**Goal of the exercise**
What is needed here is each entry reproduced exactly, without its pictures.

[Collected data entries]
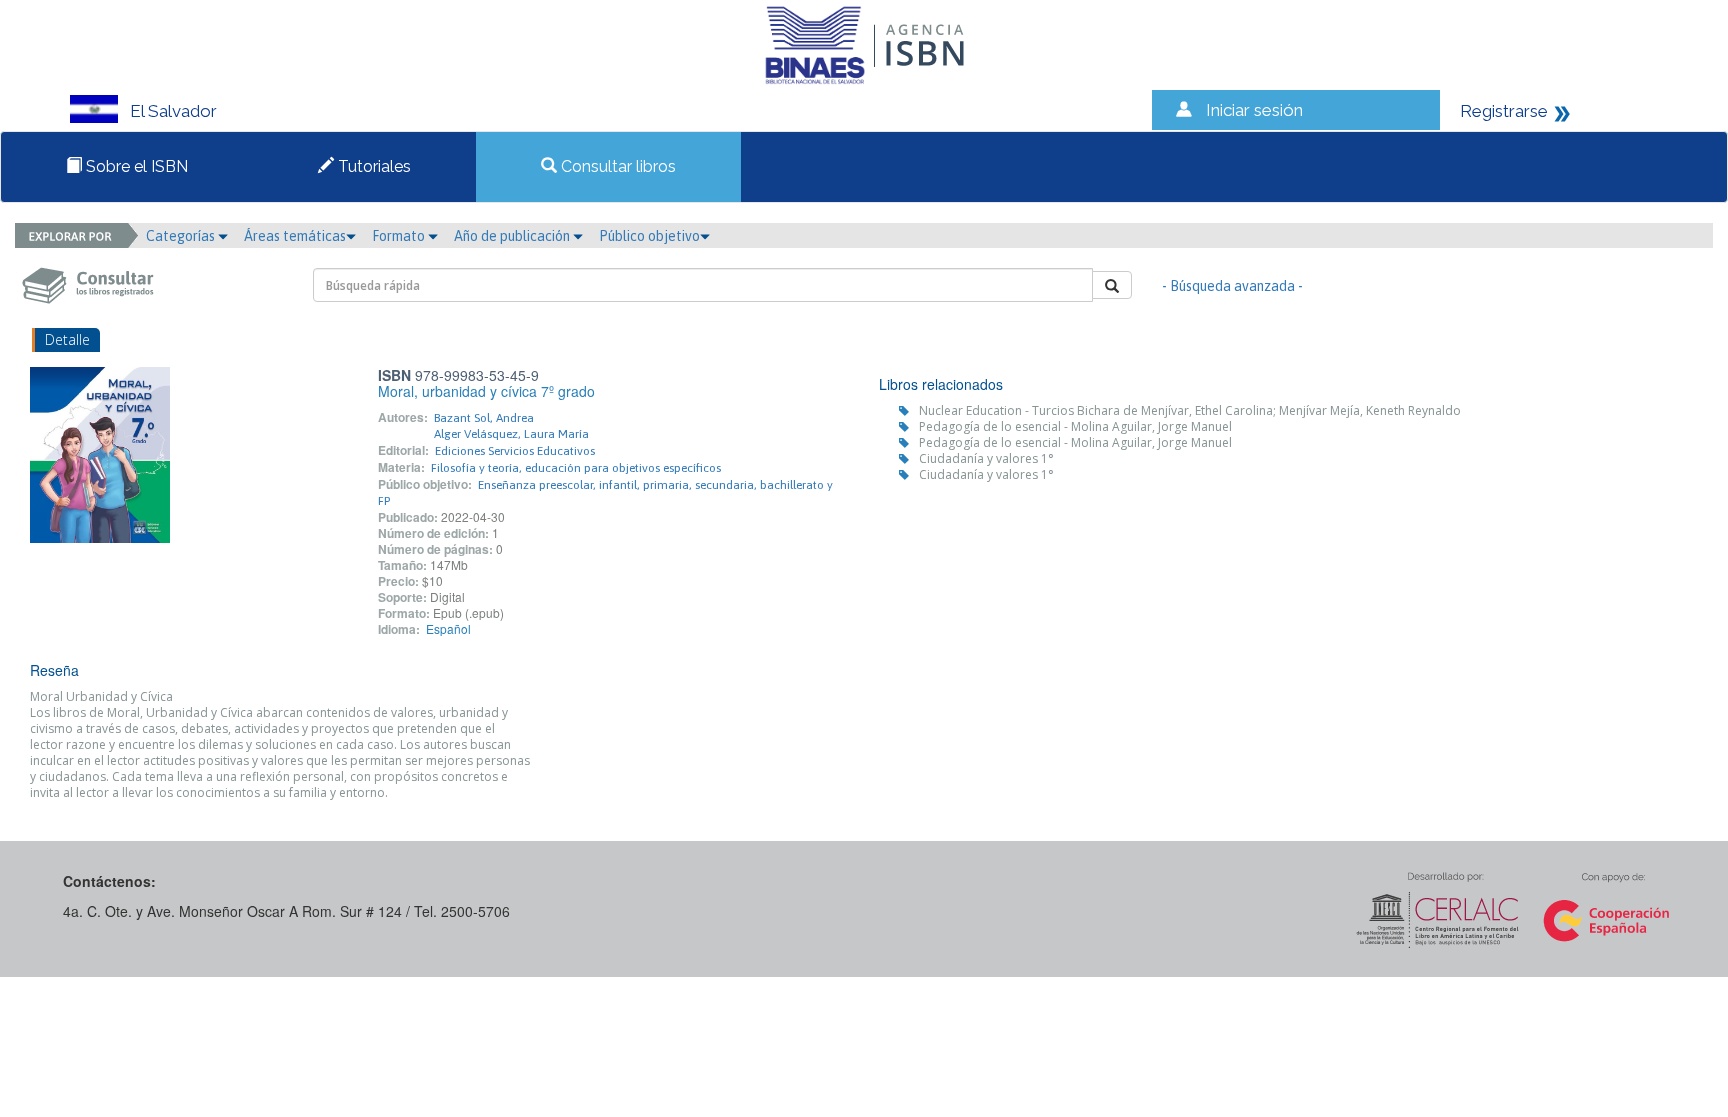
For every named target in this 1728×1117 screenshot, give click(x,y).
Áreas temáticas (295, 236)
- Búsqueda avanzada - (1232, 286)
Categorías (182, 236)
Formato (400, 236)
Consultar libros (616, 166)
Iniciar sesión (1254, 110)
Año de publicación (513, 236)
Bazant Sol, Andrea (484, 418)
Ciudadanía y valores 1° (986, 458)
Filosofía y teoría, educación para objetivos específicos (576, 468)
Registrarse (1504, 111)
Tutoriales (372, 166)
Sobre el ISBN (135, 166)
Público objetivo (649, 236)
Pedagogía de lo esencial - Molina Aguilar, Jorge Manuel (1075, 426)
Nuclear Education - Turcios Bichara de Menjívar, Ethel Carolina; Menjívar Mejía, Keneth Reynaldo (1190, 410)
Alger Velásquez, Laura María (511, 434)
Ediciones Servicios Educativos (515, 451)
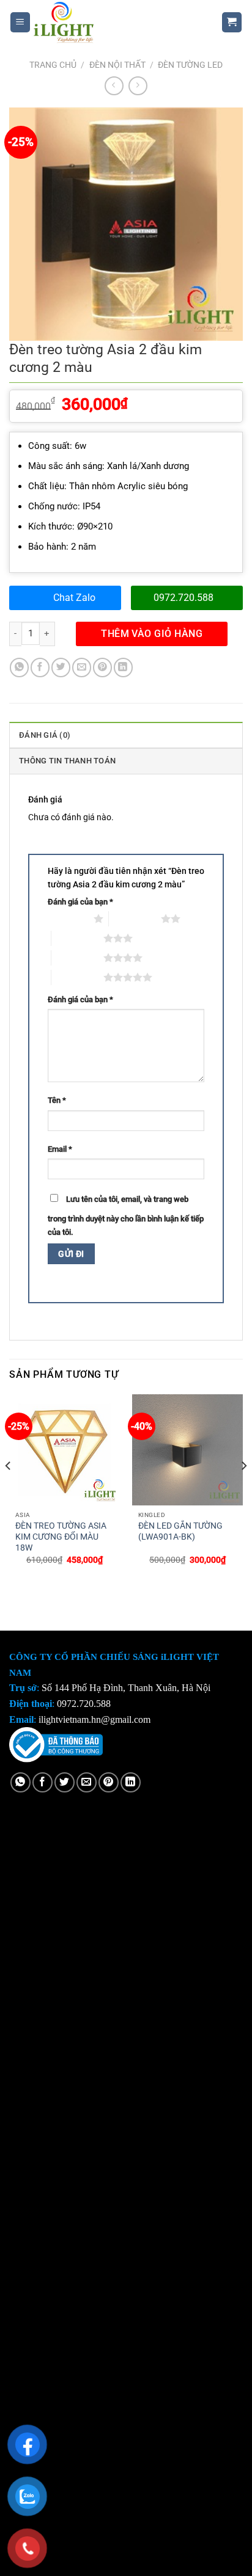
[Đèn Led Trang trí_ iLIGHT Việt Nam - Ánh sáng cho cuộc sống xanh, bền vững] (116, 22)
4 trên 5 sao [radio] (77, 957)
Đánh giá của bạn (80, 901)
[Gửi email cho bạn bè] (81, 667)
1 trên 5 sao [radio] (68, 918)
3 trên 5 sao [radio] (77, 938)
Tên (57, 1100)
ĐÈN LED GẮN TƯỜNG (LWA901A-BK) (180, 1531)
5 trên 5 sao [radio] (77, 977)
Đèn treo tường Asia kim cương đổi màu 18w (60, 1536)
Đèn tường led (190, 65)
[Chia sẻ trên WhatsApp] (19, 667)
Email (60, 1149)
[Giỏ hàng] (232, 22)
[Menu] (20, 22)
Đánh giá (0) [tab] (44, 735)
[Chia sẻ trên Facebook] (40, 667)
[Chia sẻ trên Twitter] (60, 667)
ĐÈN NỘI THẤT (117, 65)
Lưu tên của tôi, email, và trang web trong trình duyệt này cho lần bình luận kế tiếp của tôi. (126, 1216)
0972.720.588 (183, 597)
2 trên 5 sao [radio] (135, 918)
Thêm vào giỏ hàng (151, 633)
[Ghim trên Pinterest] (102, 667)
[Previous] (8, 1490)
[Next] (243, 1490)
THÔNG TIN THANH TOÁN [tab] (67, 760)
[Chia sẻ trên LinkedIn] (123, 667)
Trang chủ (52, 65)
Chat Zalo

**Your response**
For every named target in this 1728×1117 screenshot, give click(x,y).
Áreas temáticas (295, 236)
- Búsqueda avanzada - (1232, 286)
Categorías (182, 236)
Formato (400, 236)
Consultar libros (616, 166)
Iniciar sesión (1254, 110)
Año de publicación (513, 236)
Bazant Sol, Andrea (484, 418)
Ciudadanía y valores 1° (986, 458)
Filosofía y teoría, educación para objetivos específicos (576, 468)
Registrarse (1504, 111)
Tutoriales (372, 166)
Sobre el ISBN (135, 166)
Público objetivo (649, 236)
Pedagogía de lo esencial - Molina Aguilar, Jorge Manuel (1075, 426)
Nuclear Education - Turcios Bichara de Menjívar, Ethel Carolina; Menjívar Mejía, Keneth Reynaldo (1190, 410)
Alger Velásquez, Laura María (511, 434)
Ediciones Servicios Educativos (515, 451)
[Đèn Led Trang trí_ iLIGHT Việt Nam - Ánh sáng cho cuộc sống xanh, bền vững] (116, 22)
4 trên 5 sao [radio] (77, 957)
Đánh giá của bạn (80, 901)
[Gửi email cho bạn bè] (81, 667)
1 trên 5 sao [radio] (68, 918)
3 trên 5 sao [radio] (77, 938)
Tên (57, 1100)
ĐÈN LED GẮN TƯỜNG (LWA901A-BK) (180, 1531)
5 trên 5 sao [radio] (77, 977)
Đèn treo tường Asia kim cương đổi màu 18w (60, 1536)
Đèn tường led (190, 65)
[Chia sẻ trên WhatsApp] (19, 667)
Email (60, 1149)
[Giỏ hàng] (232, 22)
[Menu] (20, 22)
Đánh giá (0) [tab] (44, 735)
[Chia sẻ trên Facebook] (40, 667)
[Chia sẻ trên Twitter] (60, 667)
ĐÈN NỘI THẤT (117, 65)
Lưu tên của tôi, email, và trang web trong trình duyệt này cho lần bình luận kế tiếp của tôi. (126, 1216)
0972.720.588 (183, 597)
2 trên 5 sao [radio] (135, 918)
Thêm vào giỏ hàng (151, 633)
[Ghim trên Pinterest] (102, 667)
[Previous] (8, 1490)
[Next] (243, 1490)
THÔNG TIN THANH TOÁN [tab] (67, 760)
[Chia sẻ trên LinkedIn] (123, 667)
Trang chủ (52, 65)
Chat Zalo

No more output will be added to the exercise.